Disorder-induced superconductor to insulator transition and finite phase stiffness in two-dimensional phase-glass models

TL;DR

This study uses numerical simulations to explore how disorder affects the superconductor-insulator transition in two-dimensional phase-glass models, revealing a chiral-glass phase with finite phase stiffness that challenges previous mean-field predictions.

Contribution

It introduces a detailed numerical analysis of disorder-induced phases in 2D phase-glass models, highlighting the existence of a chiral-glass phase with finite phase stiffness.

Findings

Identification of a chiral-glass phase at high disorder levels.

Observation that the chiral-glass phase retains finite phase stiffness.

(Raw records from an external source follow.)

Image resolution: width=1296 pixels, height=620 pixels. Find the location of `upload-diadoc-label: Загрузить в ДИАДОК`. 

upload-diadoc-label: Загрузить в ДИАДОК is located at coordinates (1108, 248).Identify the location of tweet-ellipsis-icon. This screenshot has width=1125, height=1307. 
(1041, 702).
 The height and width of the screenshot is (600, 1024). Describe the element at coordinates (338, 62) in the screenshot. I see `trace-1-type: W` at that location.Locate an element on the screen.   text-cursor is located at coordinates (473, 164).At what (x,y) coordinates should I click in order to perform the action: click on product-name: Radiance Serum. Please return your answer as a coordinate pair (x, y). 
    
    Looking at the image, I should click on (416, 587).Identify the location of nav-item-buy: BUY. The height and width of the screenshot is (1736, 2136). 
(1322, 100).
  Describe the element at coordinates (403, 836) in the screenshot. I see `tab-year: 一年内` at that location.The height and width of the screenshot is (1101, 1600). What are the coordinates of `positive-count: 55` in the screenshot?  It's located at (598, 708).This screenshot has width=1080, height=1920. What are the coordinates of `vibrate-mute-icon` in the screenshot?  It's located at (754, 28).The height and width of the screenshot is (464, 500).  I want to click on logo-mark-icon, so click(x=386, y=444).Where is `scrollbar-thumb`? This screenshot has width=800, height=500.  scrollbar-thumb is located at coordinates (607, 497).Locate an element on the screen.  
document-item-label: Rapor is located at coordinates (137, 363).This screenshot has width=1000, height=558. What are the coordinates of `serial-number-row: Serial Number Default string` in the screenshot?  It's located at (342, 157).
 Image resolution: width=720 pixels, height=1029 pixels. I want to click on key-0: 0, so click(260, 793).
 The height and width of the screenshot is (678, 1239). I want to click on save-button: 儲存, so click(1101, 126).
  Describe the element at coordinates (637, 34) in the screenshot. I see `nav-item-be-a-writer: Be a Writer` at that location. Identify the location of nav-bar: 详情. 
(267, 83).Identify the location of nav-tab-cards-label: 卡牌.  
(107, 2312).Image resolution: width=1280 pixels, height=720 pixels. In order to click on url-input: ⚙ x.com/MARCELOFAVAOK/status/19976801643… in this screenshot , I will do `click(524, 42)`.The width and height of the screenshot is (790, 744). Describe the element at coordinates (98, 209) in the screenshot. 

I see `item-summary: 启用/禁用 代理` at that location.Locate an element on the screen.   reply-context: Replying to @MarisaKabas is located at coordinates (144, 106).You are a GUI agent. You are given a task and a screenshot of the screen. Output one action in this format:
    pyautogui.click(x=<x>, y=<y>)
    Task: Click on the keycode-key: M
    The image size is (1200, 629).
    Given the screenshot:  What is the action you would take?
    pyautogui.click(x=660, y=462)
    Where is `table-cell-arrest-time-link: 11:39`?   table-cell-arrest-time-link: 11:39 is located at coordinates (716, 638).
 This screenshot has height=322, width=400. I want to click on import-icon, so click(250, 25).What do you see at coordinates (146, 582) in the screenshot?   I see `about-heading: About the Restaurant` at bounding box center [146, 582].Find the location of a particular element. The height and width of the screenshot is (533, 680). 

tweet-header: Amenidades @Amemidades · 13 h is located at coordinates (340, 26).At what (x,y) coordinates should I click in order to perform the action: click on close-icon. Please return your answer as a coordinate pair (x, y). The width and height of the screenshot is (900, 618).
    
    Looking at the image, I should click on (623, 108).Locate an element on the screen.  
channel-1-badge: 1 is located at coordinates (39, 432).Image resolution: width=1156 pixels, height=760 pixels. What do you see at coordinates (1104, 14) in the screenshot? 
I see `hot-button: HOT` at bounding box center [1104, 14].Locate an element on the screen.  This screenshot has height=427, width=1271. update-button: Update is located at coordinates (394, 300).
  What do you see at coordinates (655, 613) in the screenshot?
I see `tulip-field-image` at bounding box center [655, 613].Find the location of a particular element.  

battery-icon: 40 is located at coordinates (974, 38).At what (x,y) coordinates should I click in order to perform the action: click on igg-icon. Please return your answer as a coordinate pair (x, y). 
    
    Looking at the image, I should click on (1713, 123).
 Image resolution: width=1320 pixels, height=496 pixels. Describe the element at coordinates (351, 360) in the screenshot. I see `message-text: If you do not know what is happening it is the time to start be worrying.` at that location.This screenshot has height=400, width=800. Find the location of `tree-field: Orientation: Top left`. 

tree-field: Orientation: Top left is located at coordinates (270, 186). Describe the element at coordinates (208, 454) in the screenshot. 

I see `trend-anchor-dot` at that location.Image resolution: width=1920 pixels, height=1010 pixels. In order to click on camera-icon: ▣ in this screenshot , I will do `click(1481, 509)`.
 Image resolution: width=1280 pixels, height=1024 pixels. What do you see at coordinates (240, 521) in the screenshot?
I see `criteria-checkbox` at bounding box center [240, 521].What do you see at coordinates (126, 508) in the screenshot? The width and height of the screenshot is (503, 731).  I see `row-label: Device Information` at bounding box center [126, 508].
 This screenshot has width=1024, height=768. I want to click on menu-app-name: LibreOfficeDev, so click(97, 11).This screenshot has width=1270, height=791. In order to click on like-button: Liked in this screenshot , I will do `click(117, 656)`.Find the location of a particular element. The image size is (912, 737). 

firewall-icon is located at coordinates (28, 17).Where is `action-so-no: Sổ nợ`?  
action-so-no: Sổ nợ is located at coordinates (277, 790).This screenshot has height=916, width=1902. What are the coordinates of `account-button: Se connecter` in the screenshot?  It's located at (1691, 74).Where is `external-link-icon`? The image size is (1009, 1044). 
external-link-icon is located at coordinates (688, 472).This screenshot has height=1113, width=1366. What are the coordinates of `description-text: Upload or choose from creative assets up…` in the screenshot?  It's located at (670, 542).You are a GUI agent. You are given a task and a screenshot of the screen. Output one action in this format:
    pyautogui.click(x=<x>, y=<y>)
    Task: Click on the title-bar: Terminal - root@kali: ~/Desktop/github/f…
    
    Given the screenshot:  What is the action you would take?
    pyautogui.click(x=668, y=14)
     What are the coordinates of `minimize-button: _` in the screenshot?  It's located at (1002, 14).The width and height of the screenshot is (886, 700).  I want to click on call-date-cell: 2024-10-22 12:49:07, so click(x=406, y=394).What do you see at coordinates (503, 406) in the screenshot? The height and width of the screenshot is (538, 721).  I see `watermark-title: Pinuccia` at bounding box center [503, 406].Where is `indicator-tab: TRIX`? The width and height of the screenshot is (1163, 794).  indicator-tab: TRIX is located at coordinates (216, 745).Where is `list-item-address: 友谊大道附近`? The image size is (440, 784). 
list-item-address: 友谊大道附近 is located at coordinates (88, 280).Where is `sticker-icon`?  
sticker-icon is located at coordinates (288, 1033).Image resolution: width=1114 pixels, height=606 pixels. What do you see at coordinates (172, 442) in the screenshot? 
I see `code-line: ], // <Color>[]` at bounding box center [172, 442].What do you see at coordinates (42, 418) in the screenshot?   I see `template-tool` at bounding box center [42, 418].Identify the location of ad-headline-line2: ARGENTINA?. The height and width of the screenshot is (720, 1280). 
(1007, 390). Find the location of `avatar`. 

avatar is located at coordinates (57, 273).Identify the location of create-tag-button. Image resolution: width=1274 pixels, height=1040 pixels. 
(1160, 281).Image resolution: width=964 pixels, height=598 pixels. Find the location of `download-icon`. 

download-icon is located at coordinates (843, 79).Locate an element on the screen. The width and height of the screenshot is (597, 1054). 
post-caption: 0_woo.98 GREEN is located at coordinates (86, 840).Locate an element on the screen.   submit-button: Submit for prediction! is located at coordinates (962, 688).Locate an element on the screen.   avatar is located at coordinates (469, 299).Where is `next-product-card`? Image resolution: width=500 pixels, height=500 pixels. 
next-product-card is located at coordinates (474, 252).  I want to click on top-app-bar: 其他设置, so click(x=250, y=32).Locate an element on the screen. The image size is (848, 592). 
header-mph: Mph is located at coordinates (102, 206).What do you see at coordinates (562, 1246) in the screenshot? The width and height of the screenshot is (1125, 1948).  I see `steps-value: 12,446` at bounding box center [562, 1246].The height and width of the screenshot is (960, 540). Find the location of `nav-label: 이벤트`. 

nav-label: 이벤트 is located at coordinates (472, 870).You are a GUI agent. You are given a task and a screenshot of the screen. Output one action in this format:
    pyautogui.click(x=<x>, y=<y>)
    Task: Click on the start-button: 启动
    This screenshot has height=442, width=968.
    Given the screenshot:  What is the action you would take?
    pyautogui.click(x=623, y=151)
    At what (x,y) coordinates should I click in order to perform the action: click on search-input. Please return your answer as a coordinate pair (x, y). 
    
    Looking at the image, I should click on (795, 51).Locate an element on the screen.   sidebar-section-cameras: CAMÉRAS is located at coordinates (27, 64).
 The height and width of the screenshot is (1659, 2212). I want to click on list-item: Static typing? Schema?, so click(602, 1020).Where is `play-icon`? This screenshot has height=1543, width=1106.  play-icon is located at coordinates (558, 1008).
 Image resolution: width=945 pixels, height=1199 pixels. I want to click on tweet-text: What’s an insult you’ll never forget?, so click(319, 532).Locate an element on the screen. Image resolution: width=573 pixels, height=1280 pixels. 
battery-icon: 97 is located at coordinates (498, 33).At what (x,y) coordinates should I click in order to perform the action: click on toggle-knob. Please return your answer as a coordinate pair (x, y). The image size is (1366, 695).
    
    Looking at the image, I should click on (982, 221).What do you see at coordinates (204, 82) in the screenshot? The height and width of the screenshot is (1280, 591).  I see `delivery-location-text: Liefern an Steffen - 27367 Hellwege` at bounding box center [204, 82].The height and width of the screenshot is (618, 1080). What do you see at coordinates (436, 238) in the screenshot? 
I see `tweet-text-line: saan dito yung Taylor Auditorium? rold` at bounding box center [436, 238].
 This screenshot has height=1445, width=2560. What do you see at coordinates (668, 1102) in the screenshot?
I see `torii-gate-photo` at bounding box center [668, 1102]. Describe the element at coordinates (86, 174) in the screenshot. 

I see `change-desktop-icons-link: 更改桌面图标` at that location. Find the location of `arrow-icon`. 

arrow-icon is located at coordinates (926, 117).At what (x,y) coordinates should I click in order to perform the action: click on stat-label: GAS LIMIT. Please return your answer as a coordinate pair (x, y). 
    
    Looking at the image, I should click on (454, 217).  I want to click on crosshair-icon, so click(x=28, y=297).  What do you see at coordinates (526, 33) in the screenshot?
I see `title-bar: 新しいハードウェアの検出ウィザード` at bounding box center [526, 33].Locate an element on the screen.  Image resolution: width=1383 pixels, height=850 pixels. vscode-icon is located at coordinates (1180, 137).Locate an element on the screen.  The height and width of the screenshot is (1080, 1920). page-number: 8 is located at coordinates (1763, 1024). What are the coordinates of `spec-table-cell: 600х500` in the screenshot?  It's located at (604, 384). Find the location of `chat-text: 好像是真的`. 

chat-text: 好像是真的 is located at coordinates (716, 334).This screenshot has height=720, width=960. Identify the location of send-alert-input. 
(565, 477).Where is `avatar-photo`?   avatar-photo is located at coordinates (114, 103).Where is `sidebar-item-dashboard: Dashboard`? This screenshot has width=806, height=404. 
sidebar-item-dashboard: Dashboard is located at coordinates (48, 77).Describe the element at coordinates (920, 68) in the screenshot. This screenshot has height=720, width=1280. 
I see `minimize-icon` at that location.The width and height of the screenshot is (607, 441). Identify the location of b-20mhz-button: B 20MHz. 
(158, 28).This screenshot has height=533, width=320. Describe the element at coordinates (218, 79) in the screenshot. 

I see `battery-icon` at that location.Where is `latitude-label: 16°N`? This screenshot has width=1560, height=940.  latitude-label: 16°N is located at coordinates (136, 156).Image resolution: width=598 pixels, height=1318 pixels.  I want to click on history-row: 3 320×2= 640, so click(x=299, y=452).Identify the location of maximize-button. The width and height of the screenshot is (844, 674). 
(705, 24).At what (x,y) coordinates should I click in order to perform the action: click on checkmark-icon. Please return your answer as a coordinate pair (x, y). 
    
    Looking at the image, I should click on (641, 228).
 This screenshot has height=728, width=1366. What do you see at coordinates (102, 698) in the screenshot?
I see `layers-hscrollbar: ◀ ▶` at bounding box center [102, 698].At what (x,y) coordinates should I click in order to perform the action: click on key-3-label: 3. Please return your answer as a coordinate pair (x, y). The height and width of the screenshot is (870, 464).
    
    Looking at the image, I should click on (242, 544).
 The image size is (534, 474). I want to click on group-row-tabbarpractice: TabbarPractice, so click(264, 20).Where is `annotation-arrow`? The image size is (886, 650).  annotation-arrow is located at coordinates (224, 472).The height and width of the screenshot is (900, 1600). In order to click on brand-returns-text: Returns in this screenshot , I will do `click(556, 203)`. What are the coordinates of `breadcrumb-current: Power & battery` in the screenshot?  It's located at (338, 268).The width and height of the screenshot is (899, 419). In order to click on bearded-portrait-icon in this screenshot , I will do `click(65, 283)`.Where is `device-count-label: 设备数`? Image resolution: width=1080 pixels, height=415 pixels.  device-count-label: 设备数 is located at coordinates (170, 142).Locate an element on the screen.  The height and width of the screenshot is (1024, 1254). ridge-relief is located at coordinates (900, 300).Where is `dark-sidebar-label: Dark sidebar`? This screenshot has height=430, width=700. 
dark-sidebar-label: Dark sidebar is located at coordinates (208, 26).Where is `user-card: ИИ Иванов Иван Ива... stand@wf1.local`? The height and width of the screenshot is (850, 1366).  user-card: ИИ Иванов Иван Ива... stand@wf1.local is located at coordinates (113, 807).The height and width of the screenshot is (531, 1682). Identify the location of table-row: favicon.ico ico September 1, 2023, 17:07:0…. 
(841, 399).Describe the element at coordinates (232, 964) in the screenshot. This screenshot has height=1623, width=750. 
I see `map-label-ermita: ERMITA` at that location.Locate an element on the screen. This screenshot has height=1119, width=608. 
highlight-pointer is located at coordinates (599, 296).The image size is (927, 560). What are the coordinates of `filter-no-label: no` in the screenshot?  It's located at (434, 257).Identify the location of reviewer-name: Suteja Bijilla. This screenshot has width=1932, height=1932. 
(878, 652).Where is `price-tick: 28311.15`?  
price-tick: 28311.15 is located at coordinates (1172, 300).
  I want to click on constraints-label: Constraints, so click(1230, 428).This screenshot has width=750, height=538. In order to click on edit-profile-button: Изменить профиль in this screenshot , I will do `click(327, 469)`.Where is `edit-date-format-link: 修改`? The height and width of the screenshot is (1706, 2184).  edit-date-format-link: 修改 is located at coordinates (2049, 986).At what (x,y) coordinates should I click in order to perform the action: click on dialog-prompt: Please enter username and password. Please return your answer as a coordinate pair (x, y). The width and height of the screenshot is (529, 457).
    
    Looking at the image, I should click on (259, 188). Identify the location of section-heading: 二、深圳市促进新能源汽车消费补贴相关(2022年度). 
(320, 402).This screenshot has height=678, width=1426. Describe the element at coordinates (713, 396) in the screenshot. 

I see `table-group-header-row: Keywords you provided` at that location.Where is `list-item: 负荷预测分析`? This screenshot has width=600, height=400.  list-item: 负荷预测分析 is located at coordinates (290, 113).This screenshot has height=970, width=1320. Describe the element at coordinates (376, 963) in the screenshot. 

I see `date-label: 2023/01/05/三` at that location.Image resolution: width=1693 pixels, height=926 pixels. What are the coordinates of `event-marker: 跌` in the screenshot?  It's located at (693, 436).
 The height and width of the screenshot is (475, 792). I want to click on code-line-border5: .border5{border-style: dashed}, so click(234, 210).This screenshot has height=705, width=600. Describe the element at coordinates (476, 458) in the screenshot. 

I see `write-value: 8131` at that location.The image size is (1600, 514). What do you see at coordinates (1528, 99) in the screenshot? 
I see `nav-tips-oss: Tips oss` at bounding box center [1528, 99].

Discovery that the chiral-glass phase remains superconducting, not a Bose metal.

Abstract

We study numerically the superconductor to insulator transition in two-dimensional phase-glass (or chiral-glass) models with varying degree of disorder. These models describe the effects of gauge disorder in superconductors due to random negative Josephson-junction couplings, or $\pi$ junctions. Two different models are considered, with binary and Gaussian distribution of quenched disorder, having nonzero mean. Monte Carlo simulations in the path-integral representation are used to determine the phase diagram and critical exponents. In addition to the usual superconducting and insulating phases, a chiral-glass phase occurs for sufficiently large disorder, with random local circulating currents of different chiralities. A transition from superconductor to insulator can take place via the intermediate chiral-glass phase. We find, however, that the chiral-glass state has a finite phase stiffness, being still a superconductor, instead of the Bose metal, which has been suggested by mean-field theory.